(Work instructions) Give the entries below as a numbered list, leaving out any blank lines.

═════ Data supplied

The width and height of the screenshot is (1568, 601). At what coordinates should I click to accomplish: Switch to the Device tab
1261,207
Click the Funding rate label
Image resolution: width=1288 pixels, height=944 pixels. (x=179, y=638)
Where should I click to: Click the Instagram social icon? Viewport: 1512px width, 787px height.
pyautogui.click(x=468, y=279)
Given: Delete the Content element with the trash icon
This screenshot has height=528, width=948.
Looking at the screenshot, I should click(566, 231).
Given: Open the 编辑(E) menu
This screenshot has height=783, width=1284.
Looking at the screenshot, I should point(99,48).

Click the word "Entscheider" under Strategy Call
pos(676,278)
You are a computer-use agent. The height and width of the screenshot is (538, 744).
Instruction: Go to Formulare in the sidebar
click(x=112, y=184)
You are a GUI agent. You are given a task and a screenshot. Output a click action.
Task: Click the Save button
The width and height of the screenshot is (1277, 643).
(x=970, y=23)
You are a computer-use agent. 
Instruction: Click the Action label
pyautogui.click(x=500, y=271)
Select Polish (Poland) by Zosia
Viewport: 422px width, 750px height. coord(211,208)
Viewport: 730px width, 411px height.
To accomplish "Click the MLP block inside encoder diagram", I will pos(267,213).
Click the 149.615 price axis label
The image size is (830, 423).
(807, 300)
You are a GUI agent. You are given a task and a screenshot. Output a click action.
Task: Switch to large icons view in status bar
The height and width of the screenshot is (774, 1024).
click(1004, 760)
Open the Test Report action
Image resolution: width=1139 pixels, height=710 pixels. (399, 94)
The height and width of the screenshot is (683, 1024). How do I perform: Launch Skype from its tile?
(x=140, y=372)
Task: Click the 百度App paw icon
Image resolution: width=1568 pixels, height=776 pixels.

══════════

(Response)
1. The width and height of the screenshot is (1568, 601). At what coordinates should I click to accomplish: Switch to the Device tab
2. 1261,207
3. Click the Funding rate label
4. Image resolution: width=1288 pixels, height=944 pixels. (x=179, y=638)
5. Where should I click to: Click the Instagram social icon? Viewport: 1512px width, 787px height.
6. pyautogui.click(x=468, y=279)
7. Given: Delete the Content element with the trash icon
8. This screenshot has height=528, width=948.
9. Looking at the screenshot, I should click(566, 231).
10. Given: Open the 编辑(E) menu
11. This screenshot has height=783, width=1284.
12. Looking at the screenshot, I should point(99,48).
13. Click the word "Entscheider" under Strategy Call
14. pos(676,278)
15. You are a computer-use agent. The height and width of the screenshot is (538, 744).
16. Instruction: Go to Formulare in the sidebar
17. click(x=112, y=184)
18. You are a GUI agent. You are given a task and a screenshot. Output a click action.
19. Task: Click the Save button
20. The width and height of the screenshot is (1277, 643).
21. (x=970, y=23)
22. You are a computer-use agent. 
23. Instruction: Click the Action label
24. pyautogui.click(x=500, y=271)
25. Select Polish (Poland) by Zosia
26. Viewport: 422px width, 750px height. coord(211,208)
27. Viewport: 730px width, 411px height.
28. To accomplish "Click the MLP block inside encoder diagram", I will pos(267,213).
29. Click the 149.615 price axis label
30. The image size is (830, 423).
31. (807, 300)
32. You are a GUI agent. You are given a task and a screenshot. Output a click action.
33. Task: Switch to large icons view in status bar
34. The height and width of the screenshot is (774, 1024).
35. click(1004, 760)
36. Open the Test Report action
37. Image resolution: width=1139 pixels, height=710 pixels. (399, 94)
38. The height and width of the screenshot is (683, 1024). How do I perform: Launch Skype from its tile?
39. (x=140, y=372)
40. Task: Click the 百度App paw icon
41. Image resolution: width=1568 pixels, height=776 pixels.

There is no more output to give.